Raw records:

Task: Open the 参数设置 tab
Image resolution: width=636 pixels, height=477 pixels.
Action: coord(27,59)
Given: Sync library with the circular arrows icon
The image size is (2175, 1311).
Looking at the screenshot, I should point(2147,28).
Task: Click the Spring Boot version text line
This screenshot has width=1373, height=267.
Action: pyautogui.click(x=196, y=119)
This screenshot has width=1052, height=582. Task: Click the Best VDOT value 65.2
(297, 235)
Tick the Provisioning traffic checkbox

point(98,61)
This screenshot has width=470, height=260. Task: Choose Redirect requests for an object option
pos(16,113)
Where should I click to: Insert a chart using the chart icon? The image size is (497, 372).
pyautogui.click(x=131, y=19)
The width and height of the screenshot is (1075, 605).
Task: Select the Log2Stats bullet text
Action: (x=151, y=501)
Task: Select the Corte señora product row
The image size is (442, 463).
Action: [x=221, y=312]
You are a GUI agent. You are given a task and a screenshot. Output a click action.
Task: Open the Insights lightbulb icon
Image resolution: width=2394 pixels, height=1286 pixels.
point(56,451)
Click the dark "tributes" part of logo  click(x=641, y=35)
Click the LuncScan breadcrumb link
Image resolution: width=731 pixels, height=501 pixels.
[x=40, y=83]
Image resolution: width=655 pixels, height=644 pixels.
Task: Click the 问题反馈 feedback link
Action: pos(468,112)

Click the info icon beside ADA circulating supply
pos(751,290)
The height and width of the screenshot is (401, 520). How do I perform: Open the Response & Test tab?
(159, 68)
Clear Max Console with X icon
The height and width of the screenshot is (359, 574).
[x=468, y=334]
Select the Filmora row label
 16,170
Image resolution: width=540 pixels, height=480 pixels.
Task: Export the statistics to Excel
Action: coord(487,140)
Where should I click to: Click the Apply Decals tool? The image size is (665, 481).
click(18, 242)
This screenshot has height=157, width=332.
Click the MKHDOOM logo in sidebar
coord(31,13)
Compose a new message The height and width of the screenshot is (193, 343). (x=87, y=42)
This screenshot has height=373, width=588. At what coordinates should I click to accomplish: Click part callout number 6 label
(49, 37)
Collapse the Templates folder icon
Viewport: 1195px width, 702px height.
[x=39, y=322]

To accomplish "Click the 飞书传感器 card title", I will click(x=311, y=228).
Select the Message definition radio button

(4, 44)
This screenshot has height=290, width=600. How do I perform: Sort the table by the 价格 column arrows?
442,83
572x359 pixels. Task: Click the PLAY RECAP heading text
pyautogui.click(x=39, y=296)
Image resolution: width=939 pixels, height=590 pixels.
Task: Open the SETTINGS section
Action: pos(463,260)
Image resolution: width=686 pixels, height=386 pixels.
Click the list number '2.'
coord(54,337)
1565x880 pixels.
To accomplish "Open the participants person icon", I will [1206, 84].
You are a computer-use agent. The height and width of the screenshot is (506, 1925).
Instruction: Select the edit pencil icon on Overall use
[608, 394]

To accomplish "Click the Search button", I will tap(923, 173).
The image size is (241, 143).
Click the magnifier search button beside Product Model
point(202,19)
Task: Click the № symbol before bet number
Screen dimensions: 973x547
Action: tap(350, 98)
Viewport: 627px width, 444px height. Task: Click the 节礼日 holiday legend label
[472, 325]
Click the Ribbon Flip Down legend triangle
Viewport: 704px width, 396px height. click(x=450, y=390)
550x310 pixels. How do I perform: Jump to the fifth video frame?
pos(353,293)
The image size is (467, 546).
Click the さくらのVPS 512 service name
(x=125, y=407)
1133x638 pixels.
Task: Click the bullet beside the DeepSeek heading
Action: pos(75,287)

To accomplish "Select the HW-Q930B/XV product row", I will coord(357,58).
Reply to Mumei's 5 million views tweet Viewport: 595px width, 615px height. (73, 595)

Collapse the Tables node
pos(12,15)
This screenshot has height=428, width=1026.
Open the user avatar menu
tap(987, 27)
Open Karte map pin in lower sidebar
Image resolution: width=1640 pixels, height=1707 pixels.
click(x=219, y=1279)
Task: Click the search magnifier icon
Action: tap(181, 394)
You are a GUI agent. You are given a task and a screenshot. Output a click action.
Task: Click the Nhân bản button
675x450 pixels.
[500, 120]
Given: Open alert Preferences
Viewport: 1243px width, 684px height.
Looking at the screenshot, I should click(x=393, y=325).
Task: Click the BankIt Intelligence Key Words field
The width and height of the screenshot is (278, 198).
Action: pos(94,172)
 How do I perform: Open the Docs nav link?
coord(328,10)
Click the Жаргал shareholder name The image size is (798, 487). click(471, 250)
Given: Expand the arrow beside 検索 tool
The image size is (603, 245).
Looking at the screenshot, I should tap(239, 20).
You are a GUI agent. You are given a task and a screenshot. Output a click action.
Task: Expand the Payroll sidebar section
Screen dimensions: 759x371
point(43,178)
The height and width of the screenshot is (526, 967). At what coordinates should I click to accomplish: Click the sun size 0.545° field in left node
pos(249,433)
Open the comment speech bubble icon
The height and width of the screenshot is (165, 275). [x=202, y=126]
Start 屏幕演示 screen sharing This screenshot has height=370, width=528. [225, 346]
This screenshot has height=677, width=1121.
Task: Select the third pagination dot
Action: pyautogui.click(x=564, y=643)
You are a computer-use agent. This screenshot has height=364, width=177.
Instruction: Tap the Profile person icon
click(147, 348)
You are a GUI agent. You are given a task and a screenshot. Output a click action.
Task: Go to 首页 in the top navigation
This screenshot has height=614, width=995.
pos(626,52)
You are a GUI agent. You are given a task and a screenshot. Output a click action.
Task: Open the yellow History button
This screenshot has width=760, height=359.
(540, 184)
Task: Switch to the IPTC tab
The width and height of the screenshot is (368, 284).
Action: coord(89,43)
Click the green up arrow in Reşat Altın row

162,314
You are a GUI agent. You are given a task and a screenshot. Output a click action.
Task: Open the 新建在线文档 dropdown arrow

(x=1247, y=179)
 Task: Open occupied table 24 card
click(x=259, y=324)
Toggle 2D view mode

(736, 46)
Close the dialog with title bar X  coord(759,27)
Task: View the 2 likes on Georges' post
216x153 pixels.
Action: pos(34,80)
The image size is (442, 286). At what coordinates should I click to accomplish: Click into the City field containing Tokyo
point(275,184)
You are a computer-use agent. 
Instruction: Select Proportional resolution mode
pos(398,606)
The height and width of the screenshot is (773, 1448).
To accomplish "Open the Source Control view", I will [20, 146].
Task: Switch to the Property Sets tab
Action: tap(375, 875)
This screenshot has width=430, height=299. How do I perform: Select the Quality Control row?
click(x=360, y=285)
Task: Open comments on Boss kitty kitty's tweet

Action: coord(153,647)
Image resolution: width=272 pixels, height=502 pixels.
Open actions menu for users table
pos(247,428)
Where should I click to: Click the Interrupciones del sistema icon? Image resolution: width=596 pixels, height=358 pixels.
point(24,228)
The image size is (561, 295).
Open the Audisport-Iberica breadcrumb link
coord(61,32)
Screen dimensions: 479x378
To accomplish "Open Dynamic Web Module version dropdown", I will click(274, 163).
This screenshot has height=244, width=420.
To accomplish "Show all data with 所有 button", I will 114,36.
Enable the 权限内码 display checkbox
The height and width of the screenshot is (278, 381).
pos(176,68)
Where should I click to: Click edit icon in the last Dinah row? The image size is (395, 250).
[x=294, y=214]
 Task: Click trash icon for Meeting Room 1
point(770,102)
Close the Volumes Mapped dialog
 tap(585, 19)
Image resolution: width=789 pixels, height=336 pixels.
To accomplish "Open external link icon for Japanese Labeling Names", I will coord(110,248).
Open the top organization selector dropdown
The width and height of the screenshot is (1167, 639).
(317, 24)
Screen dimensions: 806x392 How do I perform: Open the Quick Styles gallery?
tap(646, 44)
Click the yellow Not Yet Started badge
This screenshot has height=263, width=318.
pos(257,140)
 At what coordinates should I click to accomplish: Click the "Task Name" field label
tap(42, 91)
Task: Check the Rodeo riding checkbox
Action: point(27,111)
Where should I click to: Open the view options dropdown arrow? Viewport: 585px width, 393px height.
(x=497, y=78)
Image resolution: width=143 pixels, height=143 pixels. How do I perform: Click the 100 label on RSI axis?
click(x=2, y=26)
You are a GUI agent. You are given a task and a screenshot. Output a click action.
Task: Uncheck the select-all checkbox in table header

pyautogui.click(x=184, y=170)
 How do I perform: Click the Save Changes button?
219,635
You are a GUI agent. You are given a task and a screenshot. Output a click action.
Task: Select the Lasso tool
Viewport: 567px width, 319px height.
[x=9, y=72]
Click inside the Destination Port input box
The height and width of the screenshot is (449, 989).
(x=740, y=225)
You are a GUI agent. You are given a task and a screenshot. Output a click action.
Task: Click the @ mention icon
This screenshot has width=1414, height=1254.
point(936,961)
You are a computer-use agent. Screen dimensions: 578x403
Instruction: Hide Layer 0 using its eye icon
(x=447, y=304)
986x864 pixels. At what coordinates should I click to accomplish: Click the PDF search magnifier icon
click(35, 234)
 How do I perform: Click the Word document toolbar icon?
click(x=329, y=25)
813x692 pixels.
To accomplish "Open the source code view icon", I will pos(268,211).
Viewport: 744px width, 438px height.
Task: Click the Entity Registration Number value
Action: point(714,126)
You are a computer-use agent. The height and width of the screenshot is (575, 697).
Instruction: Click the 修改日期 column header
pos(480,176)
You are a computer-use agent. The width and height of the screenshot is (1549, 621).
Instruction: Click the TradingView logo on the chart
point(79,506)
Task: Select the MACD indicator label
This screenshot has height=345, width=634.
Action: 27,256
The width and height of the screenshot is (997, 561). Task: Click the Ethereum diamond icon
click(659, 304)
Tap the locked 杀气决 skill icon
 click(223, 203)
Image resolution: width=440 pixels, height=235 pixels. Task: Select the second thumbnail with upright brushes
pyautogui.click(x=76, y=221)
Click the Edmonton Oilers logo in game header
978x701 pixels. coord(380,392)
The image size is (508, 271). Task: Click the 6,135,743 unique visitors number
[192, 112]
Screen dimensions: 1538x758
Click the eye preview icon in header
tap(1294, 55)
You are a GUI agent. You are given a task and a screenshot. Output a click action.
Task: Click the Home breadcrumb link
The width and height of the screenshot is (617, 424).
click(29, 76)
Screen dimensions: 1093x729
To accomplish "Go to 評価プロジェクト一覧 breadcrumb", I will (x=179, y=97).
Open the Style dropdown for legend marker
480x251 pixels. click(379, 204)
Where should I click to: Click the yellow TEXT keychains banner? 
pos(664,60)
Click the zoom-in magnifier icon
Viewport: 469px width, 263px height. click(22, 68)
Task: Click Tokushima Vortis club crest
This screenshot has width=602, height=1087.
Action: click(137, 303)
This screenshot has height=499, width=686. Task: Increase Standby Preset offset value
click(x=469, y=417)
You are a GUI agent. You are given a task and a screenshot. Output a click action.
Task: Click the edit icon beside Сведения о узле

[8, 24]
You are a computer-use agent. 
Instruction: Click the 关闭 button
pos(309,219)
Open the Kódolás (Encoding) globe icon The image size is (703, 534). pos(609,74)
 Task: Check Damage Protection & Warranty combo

--- Description of the task ---
Convert the rows starting at the line that contains "Reply to Mumei's" and ending at the line that contains "Looking at the screenshot, I should tap(239, 20).", both included, into a numbered list. Leave out blank lines and any rows outside that span.

--- Exercise response ---
1. Reply to Mumei's 5 million views tweet Viewport: 595px width, 615px height. (73, 595)
2. Collapse the Tables node
3. pos(12,15)
4. This screenshot has height=428, width=1026.
5. Open the user avatar menu
6. tap(987, 27)
7. Open Karte map pin in lower sidebar
8. Image resolution: width=1640 pixels, height=1707 pixels.
9. click(x=219, y=1279)
10. Task: Click the search magnifier icon
11. Action: tap(181, 394)
12. You are a GUI agent. You are given a task and a screenshot. Output a click action.
13. Task: Click the Nhân bản button
14. 675x450 pixels.
15. [500, 120]
16. Given: Open alert Preferences
17. Viewport: 1243px width, 684px height.
18. Looking at the screenshot, I should click(x=393, y=325).
19. Task: Click the BankIt Intelligence Key Words field
20. The width and height of the screenshot is (278, 198).
21. Action: pos(94,172)
22.  How do I perform: Open the Docs nav link?
23. coord(328,10)
24. Click the Жаргал shareholder name The image size is (798, 487). click(471, 250)
25. Given: Expand the arrow beside 検索 tool
26. The image size is (603, 245).
27. Looking at the screenshot, I should tap(239, 20).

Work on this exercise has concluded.